Everyone in the college celebrated the Armistice exuberantly. Some lucky St. Hilda's students were able to join a truck that was brought in to greet the soldiers, proudly waving the flags of the Empire, Trinity, and St. Hilda's. Soon after the war, there was a military reunion dance which they held in the great hall. A student remembers, "the dust was gone, and the moonlight illumined the figures of a man and a girl leaning against a wall. Trinity was young again."
Trinity was young, but changed. In total, 543 men of college fought in the First World War, and 73 of those were current undergraduates. 149 honours were bestowed on the Trinity students who served overseas, in places such as Belgium, France, Italy, Serbia, Gallipoli, Palestine, Egypt, India, China, and Germany. Of those men, there were 197 wounded, and 56 casualties. Under Soldiers’ Tower, in 1927 a Carillion was installed inscribed with Met'Agona Stephanos in memory of the members of college who fell during the First World War.
While researching this article, I came across a photograph of the victorious basketball team of 1914, looking uncannily similar to a Trinwear-clad Trinity College Athletic Association team of 2014. I cross checked the names of the team with the list of the fallen in the first world war. The captain, J. Hately and G. M Matheson, who graduated in the class of 1914, were both killed in service. Hately was killed in action on August 21st in 1917, and Matheson was killed in action less than three months before armistice.
As I flipped through names and descriptions of Trinity students who fought, I came across people — though separated by a century — were eerily familiar to me. This included Howard Manzer, who came to Trinity College from my hometown of Nanaimo BC, only to serve until 1918 before being discharged as medically unfit. I also found Andrew Kent Griffin, Trinity's first Rhodes Scholar, a name I recognised from moments of procrastination in the Graham Library quiet rooms. He was discharged from Russia in 1919 on sick leave.

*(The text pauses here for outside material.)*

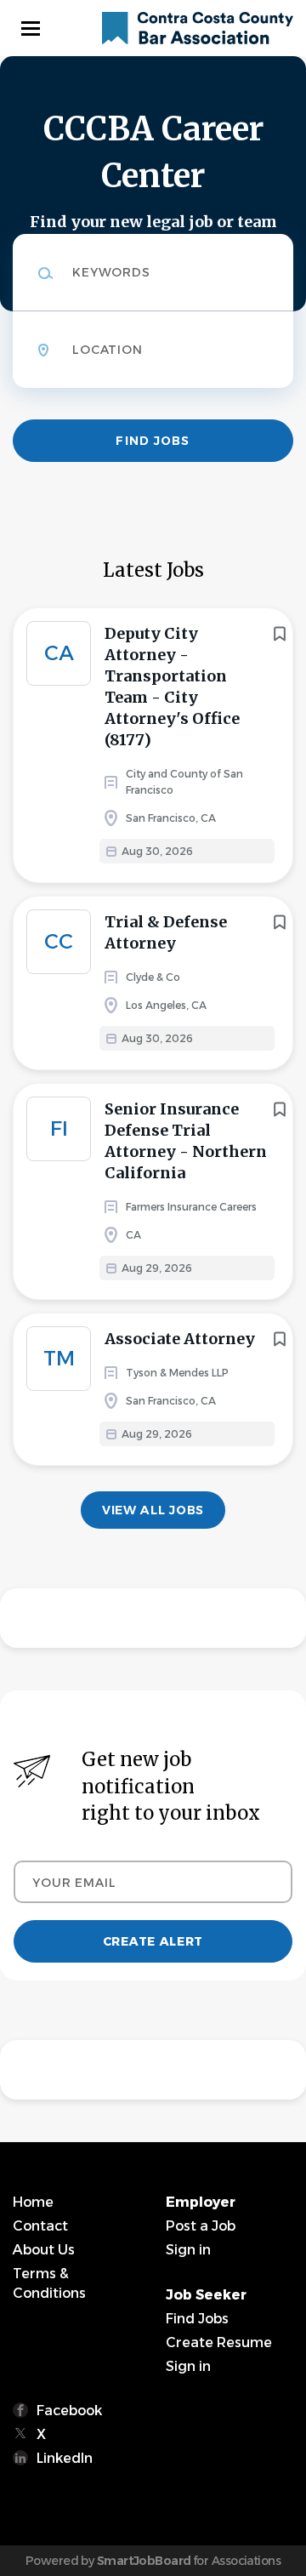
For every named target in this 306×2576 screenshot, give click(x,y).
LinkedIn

The many International Relations and History students at Trinity College may have studied World War I by discussing the decline of the Ottoman Empire, Austrian Archdukes, and nationalist Serbia, or at the very least, by pretending to have read Paris 1919. It is easy to forget that those who debated at the Lit, called their Frosh "worms", and danced at Conversat had their lives and dreams uprooted by a global war. The same students who commented at the turn of the twentieth century, as we still do now, that "Beer was to Trinity students as Nectar was to the Gods," may have sacrificed their lives shortly after.
This November, as we remember the sacrifices made in the First World War, we should not remember our soldiers as playing pieces on the risk-board of geopolitics or as unfamiliar names carved in Soldiers Tower. We should remember them as members of College.